1. 1
  1.  

  2. 3

    Maybe now would be a good time to talk about limiting the number of tags to the best 3?

    1. 1

      I tend to agree. That seemed strange.

      1. 1

        Which three tags do you want? I can change the tags on the post.

        1. 1

          lets cut it down to distributed, go, programming.

          1. 1

            Done.

            1. 1

              ty

    2. 2

      Interesting project, but I do have some questions. “Industry leading encryption” doesn’t tell me much. It would be really nice to see a documentation section on the crypto and how it relates to your protocol, with some discussion as to the thinking behind it. The godoc, which seems to only describe how to use it as a programmer, tells me it’s “ECIES and AES-256 encryption”, but that leaves a lot of gaps: what curves are being used, what block mode, etc… I ended up digging around the code, but I happen to do a lot at work with Go and cryptography, so it’s more natural for me to do; I don’t think users shouldn’t have to take that that route.

      From digging in the code, it looks like AES-256-CBC with HMAC-SHA-256, using the NIST P256 curve, which isn’t really standard (typically, P256 with AES-128-CBC and HMAC-SHA-256, or P384 with AES-256-CBC and HMAC-SHA-384). Maybe the site could clarify what industry it’s standard for to give some background. This isn’t to say the choices are wrong, it’s just unusual to see a curve designed for a 128-bit security level used with AES-256, and to see HMAC-SHA-256 used with AES-256. The site also says it uses the same technology as Bitcoin, though it uses a different elliptic curve than Bitcoin (secp256r1 in EMP, secp256k1 in Bitcoin). I’m not familiar with Bitmessage’s cryptographic choices, so I’m not sure if it’s using the same design or not.

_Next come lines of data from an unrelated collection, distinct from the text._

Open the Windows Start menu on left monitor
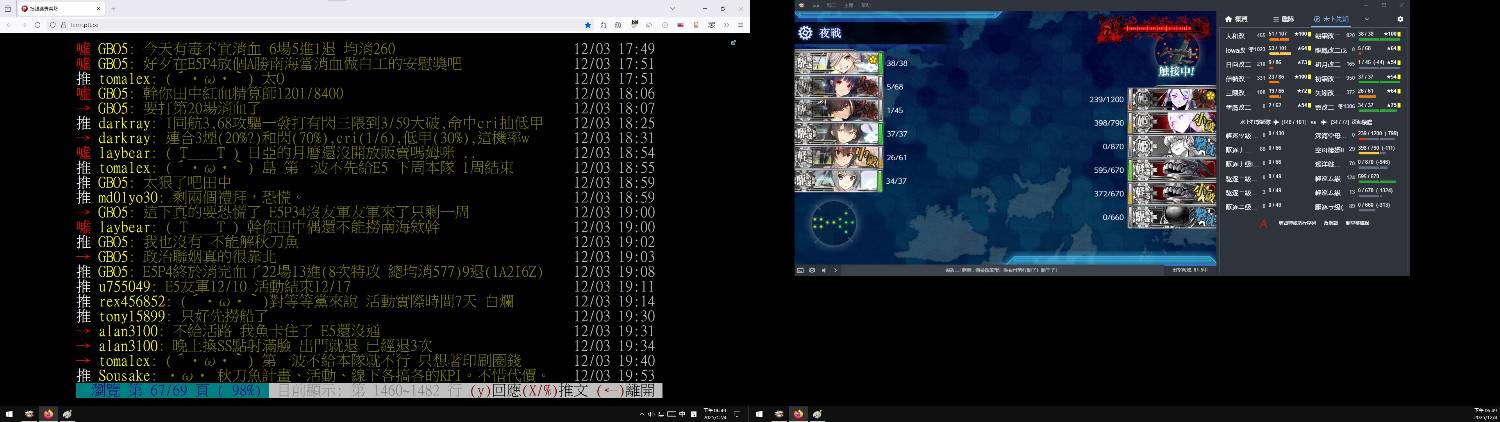This screenshot has height=422, width=1500. [9, 414]
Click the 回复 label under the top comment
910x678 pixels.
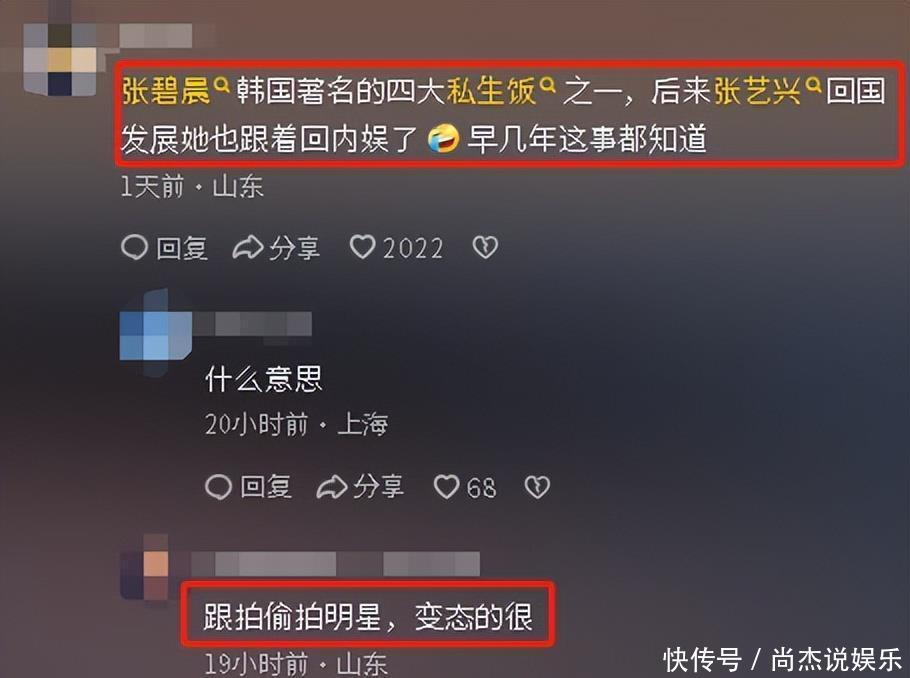click(x=182, y=248)
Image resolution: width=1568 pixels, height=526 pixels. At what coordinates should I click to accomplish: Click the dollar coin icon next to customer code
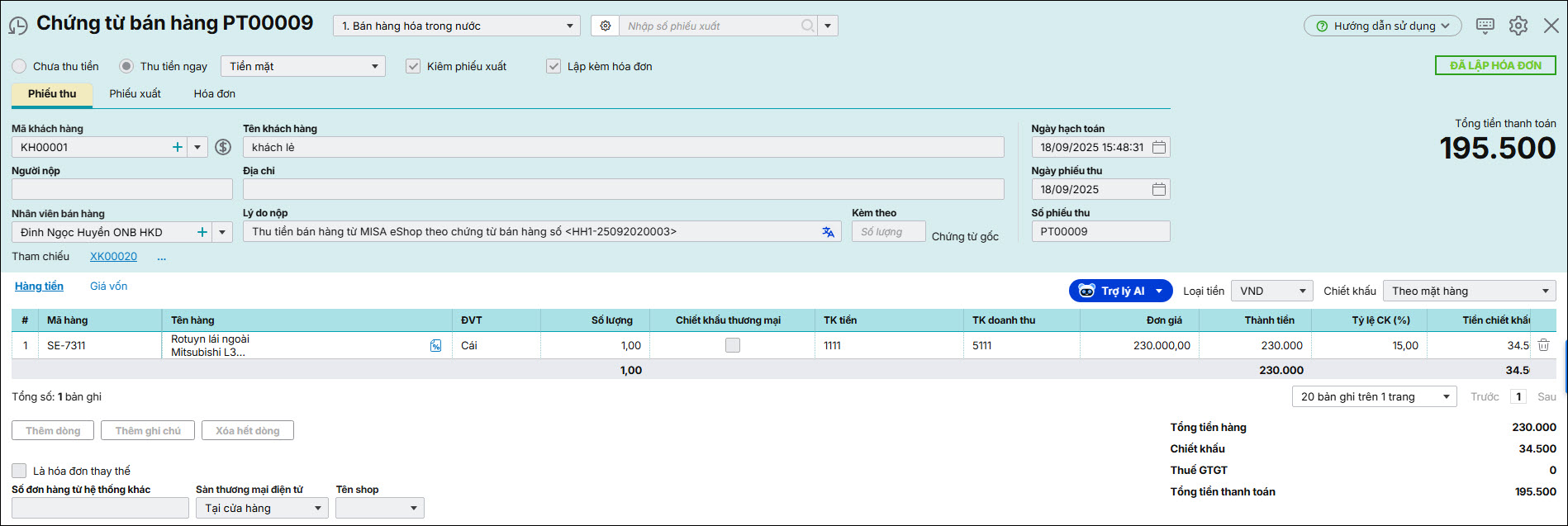223,148
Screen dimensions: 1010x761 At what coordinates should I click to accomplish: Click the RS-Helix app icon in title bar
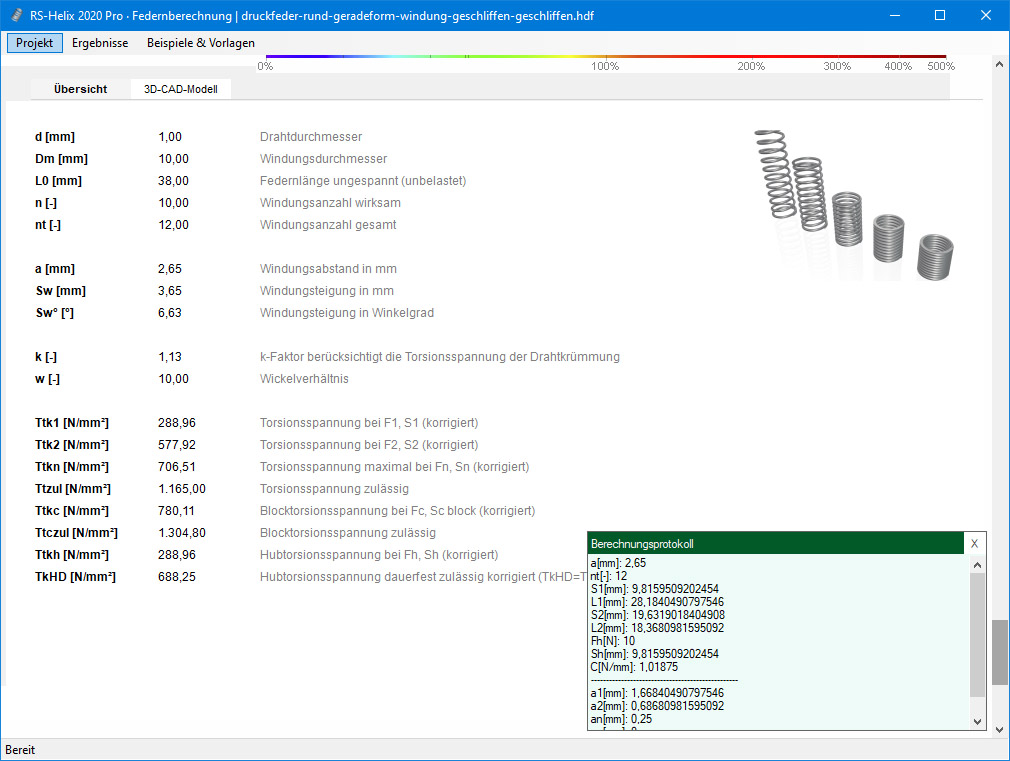(x=15, y=16)
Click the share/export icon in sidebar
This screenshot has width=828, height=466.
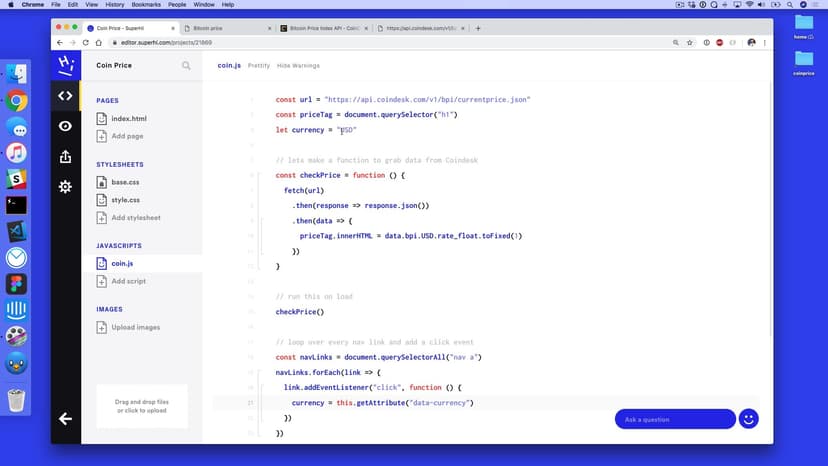[65, 156]
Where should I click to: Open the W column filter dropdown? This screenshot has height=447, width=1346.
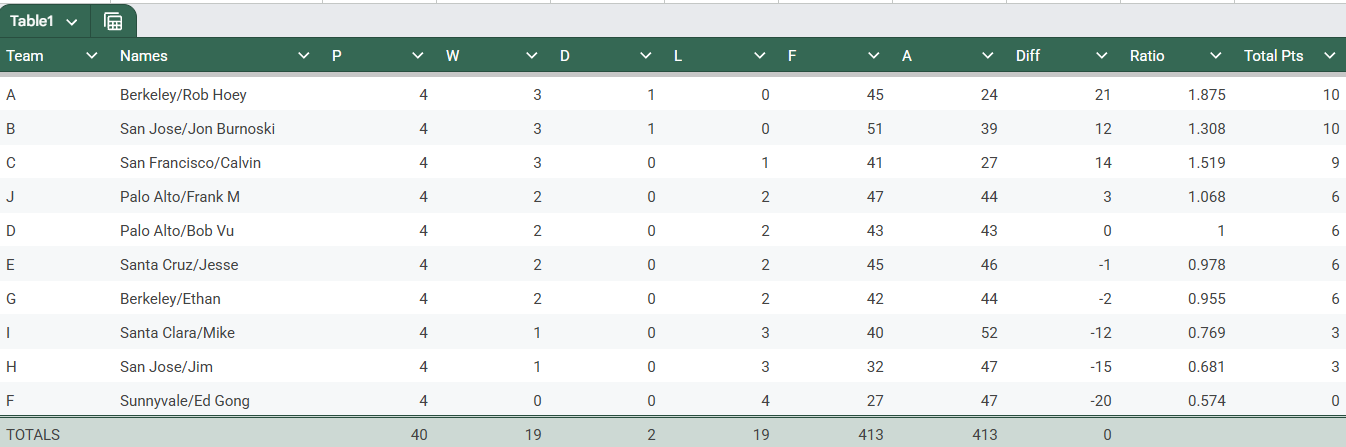(x=532, y=56)
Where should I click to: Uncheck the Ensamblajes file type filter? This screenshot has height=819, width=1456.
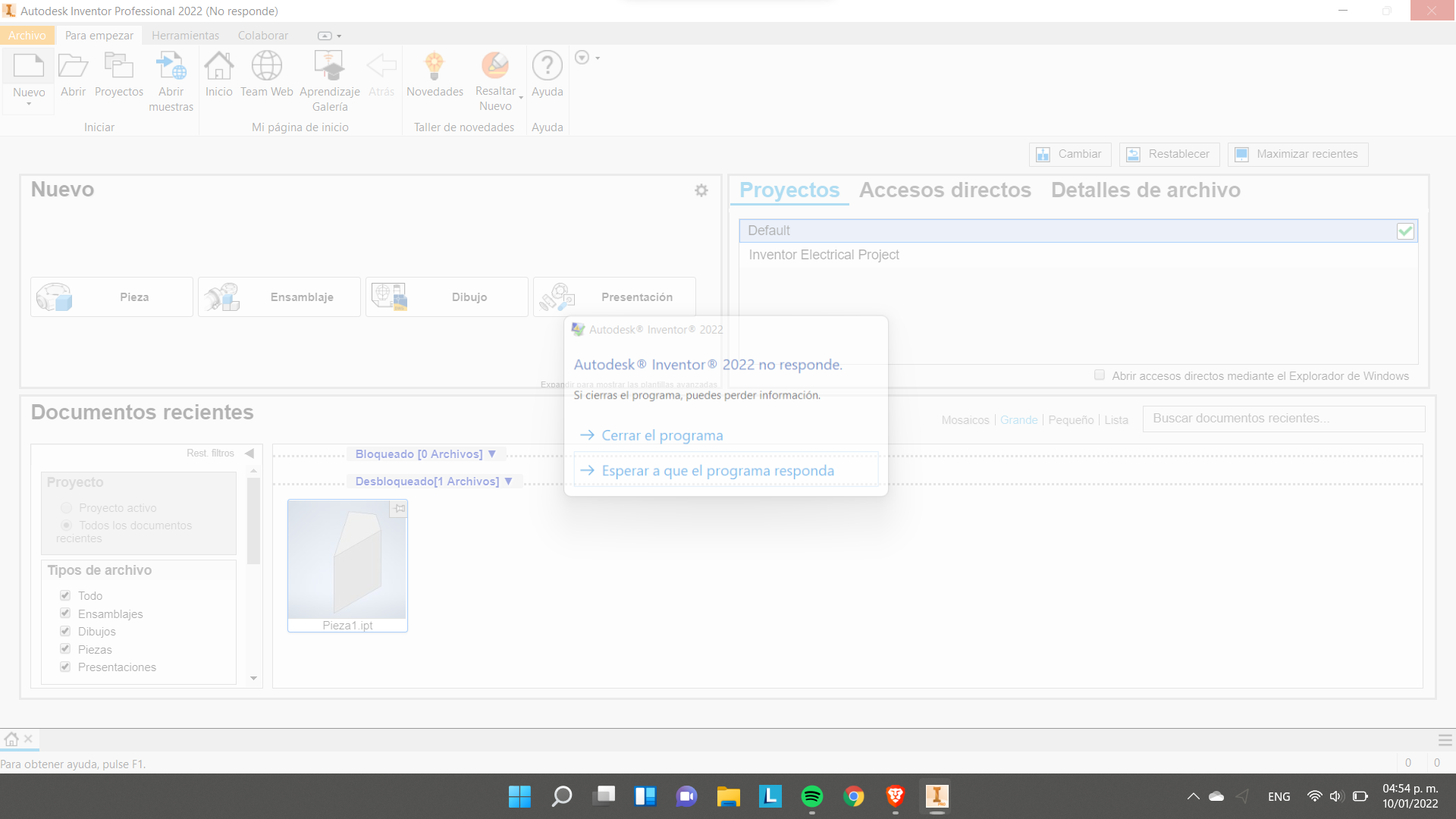pyautogui.click(x=65, y=613)
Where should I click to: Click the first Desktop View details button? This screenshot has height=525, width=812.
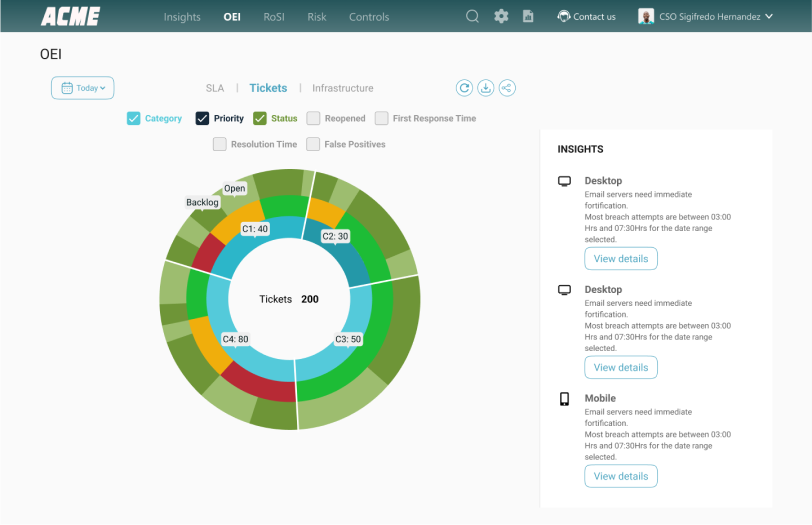[621, 258]
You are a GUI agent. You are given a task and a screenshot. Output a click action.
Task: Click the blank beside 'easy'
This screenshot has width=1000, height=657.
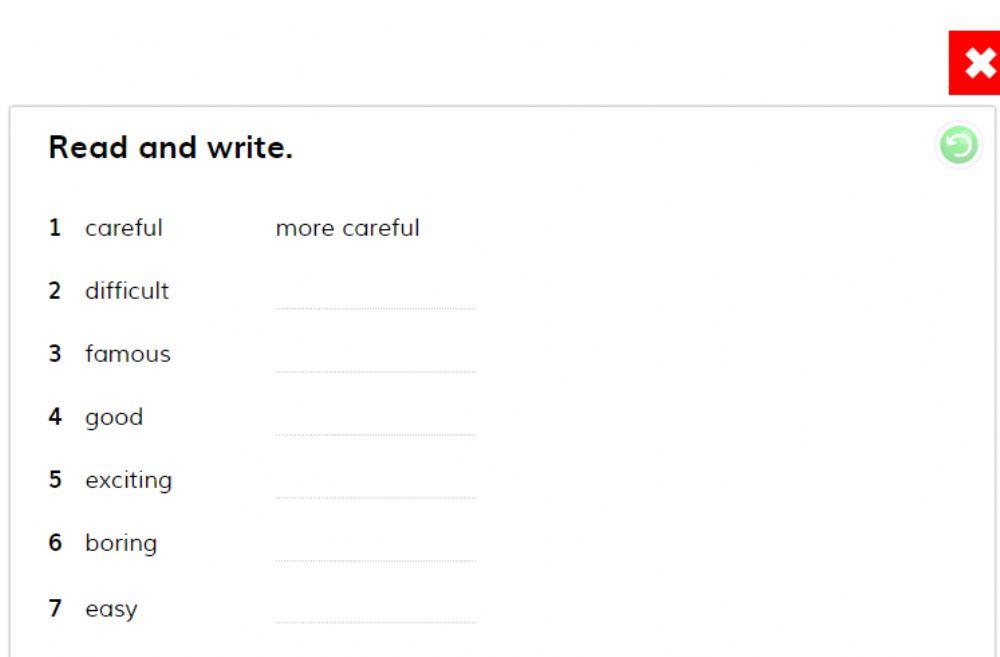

      This is all to say that I’d be interested in reading more about your design choices, where they came from, etc. I’d also love to see a security model and an explanation to an end user as to when they should use this, where it’s applicable, how to safely use it, etc… I think adding user documentation will go a long ways to helping your product.

      1. 1

        Duly noted. I’ll work on that. We were trying to avoid going deep on a consumer facing page. We’re still missing a lot of documentation. That’s something that is in the works. There’s also another client/interface in the works right now. Thanks for the feedback!

        1. 2

          It doesn’t have to be the first customer facing page, either. Just as long as there’s an (easy to find) discussion somewhere in the docs. I’d also argue that your consumers should have deep technical docs on the security of the package, particularly since this is a package built on the premise that it uses secure cryptography.

          1. 1

            I agree 100% if you’d like to help with those pages we could use a hand!

      2. 1

        The problem is ease of use versus expert friendliness. OTR leads in the paranoid and something like telegram leads in average Joes.

        1. 2

          Open Whisper Systems' Text Secure and Signal are stellar, usable, and secure messaging systems.

          1. 1

            I can’t speak to text secure but I have used signal before and it’s great.